__Your goal__
The response should be the data again, identical in every line.

---- Records for the exercise

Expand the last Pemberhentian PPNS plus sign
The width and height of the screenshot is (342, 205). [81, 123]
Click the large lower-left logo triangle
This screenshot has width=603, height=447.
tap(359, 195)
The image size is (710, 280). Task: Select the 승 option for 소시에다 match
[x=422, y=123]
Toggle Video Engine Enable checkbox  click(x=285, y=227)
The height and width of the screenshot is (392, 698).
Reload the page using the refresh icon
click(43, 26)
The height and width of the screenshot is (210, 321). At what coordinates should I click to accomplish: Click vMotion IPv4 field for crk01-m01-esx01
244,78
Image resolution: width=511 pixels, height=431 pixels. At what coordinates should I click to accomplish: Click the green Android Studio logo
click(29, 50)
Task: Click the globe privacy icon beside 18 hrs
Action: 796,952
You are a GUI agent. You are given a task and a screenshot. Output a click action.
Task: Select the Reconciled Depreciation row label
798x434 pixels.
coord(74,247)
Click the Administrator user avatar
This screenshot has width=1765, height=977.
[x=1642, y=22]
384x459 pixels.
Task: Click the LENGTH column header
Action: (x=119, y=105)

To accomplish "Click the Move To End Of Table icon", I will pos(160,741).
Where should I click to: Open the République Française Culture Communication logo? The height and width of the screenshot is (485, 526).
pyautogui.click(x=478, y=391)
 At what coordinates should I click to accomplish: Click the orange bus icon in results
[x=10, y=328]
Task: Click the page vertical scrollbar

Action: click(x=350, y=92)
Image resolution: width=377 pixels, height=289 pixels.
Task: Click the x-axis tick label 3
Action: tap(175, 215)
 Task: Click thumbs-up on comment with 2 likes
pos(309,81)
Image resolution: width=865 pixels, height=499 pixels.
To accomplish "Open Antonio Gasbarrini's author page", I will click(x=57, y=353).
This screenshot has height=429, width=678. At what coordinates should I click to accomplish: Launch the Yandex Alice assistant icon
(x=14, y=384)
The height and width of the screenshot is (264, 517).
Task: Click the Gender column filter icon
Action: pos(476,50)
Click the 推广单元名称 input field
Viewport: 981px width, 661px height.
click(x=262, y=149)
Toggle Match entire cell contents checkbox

--------

__Output for this exercise__
Expand the last Pemberhentian PPNS plus sign
The width and height of the screenshot is (342, 205). [81, 123]
Click the large lower-left logo triangle
This screenshot has width=603, height=447.
tap(359, 195)
The image size is (710, 280). Task: Select the 승 option for 소시에다 match
[x=422, y=123]
Toggle Video Engine Enable checkbox  click(x=285, y=227)
The height and width of the screenshot is (392, 698).
Reload the page using the refresh icon
click(43, 26)
The height and width of the screenshot is (210, 321). At what coordinates should I click to accomplish: Click vMotion IPv4 field for crk01-m01-esx01
244,78
Image resolution: width=511 pixels, height=431 pixels. At what coordinates should I click to accomplish: Click the green Android Studio logo
click(29, 50)
Task: Click the globe privacy icon beside 18 hrs
Action: 796,952
You are a GUI agent. You are given a task and a screenshot. Output a click action.
Task: Select the Reconciled Depreciation row label
798x434 pixels.
coord(74,247)
Click the Administrator user avatar
This screenshot has width=1765, height=977.
[x=1642, y=22]
384x459 pixels.
Task: Click the LENGTH column header
Action: (x=119, y=105)

To accomplish "Click the Move To End Of Table icon", I will pos(160,741).
Where should I click to: Open the République Française Culture Communication logo? The height and width of the screenshot is (485, 526).
pyautogui.click(x=478, y=391)
 At what coordinates should I click to accomplish: Click the orange bus icon in results
[x=10, y=328]
Task: Click the page vertical scrollbar

Action: click(x=350, y=92)
Image resolution: width=377 pixels, height=289 pixels.
Task: Click the x-axis tick label 3
Action: tap(175, 215)
 Task: Click thumbs-up on comment with 2 likes
pos(309,81)
Image resolution: width=865 pixels, height=499 pixels.
To accomplish "Open Antonio Gasbarrini's author page", I will click(x=57, y=353).
This screenshot has height=429, width=678. At what coordinates should I click to accomplish: Launch the Yandex Alice assistant icon
(x=14, y=384)
The height and width of the screenshot is (264, 517).
Task: Click the Gender column filter icon
Action: pos(476,50)
Click the 推广单元名称 input field
Viewport: 981px width, 661px height.
click(x=262, y=149)
Toggle Match entire cell contents checkbox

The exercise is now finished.